Human Moral Responsibility to Sin
The following is an excerpt from the book 'The Cross of Christ' by John R. W. Stott:
But is it fair to blame human beings for their misconduct? Are we really responsible for our actions? Are we not more often victims of other agencies than free agencies ourselves, and so more sinned against than sinning? A whole gamut of scapegoats is ready at hand - our genes, our chemistry (a temporary hormonal imbalance), our inherited temper and temperament, our parents' failures during our early childhood, our upbringing, our educational and social environment. Together these seem to constitute an infallible alibi.
Perhaps no more comprehensive attempt has been made to undermine the traditional concept of personal responsibility than Professor B. F. Skinner's book Beyond Freedom and Dignity. His thesis is that 'the terrifying problems that face us in the world today' (especially the threats of population overgrowth, nuclear war, famine, disease and pollution) could all be solved by a 'technology of human behaviour'. That is, 'vast changes in human behaviour' could be secured by changes in the human environment. Man could be programmed to behave properly. What stands in the way, then? Answer: the concept of 'autonomous man', his supposed 'freedom' (in that he is held responsible for his actions) and his supposed 'dignity' in that he is given credit for his achievement' (pp.9-30. Man must have the courage to create a social environment or culture which adequately 'shapes and maintains the behavior of those who live in it' (p. 141). This is essential for the survival of humankind, which is more important than the traditional, 'flattering' concept of our 'freedom and dignity' (p. 208). To be sure, C. S. Lewis called this 'the abolition of man'. What would be abolished, however, is only 'autonomous man,... the man defended by the literature of freedom and dignity'. Indeed, 'his abolition has been long overdue' (p. 196). Peering into the future, in which man creates an environment which controls him, and so performs 'a gigantic exercise in self-control', B. F. Skinner ends his book with the words: 'We have not yet seen what man can make of man' (p. 210). It is a chilling prospect of self-determined determinism.

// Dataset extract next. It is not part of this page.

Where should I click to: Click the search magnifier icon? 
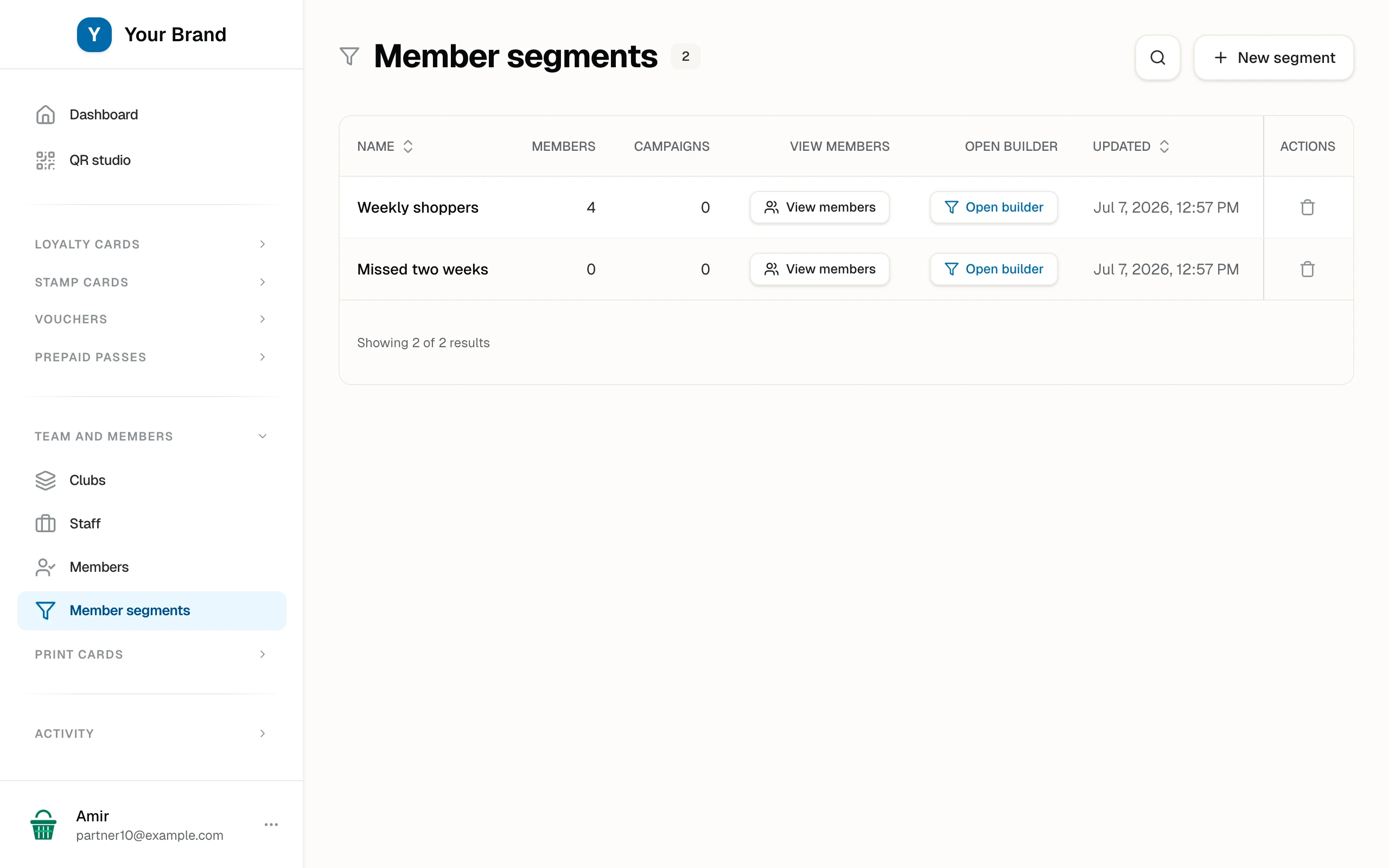coord(1157,58)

The human spirit rebels against it, however. The concept of 'diminished responsibility' we certainly accept, but not the total dissolution of all responsibility, except in the most extreme circumstances. The parallel between moral responsibility and legal liability is instructive at this point. Generally speaking, the criminal law assumes that people have it in their power to choose whether they will obey or break the law, and treats them accordingly. Nevertheless, responsibility for crime can be diminished, and even excluded, by certain 'excusing' conditions. In his essays in the philosophy of law entitled Punishment and Responsibility, H. L. A. Hart defines the principles as follows: 'In all advanced legal systems liability to conviction for serious crimes is made dependent, not only on the offender having done these outward acts which the law forbids, but on his having done them in a certain frame of mind or with a certain will' (p. 187). This state of mind and will is known technically as mens rea which, through a literal translation would be 'a guilty mind', really refers to the person's 'intention'. For example, the distinction between intentional and unintentional homicide, that is, between murder and manslaughter, goes right back to the Mosaic law. The principle also has a wider bearing. If a person commits an offense while insane, under duress or as an automaton, criminal liability cannot be established. Provocation may reduce murder to manslaughter. The plea of insanity has been accepted for centuries, and has been interpreted since the McNaghten Rules of 1843 as 'disease of the mind', leading to such 'a defect of reason' that the offender either did not know 'the nature and quality of the act he was doing it' or, if he did not know it, 'did not know he was doing what was wrong.'
The Rules were criticized, however, for concentrating on the ignorance of the offender, rather than on his lack of capacity for self-control. So the Infanticide Act of 1938 made provision for acts don by a woman when 'the balance of her mind was disturbed by reason of her not having fully recovered from the effect of giving birth...', and the Homicide Act of 1957 provided that a person 'shall not be convicted of murder if he was suffering from such abnormality of mind... as substantially impaired his mental responsibility for his acts...'. So, too, the British Parliament has decided that no child under ten years can be held guilty of an offence, while between the ages of ten and fourteen is has to be proved specifically that an offending child knew that what he or she was doing was seriously wrong.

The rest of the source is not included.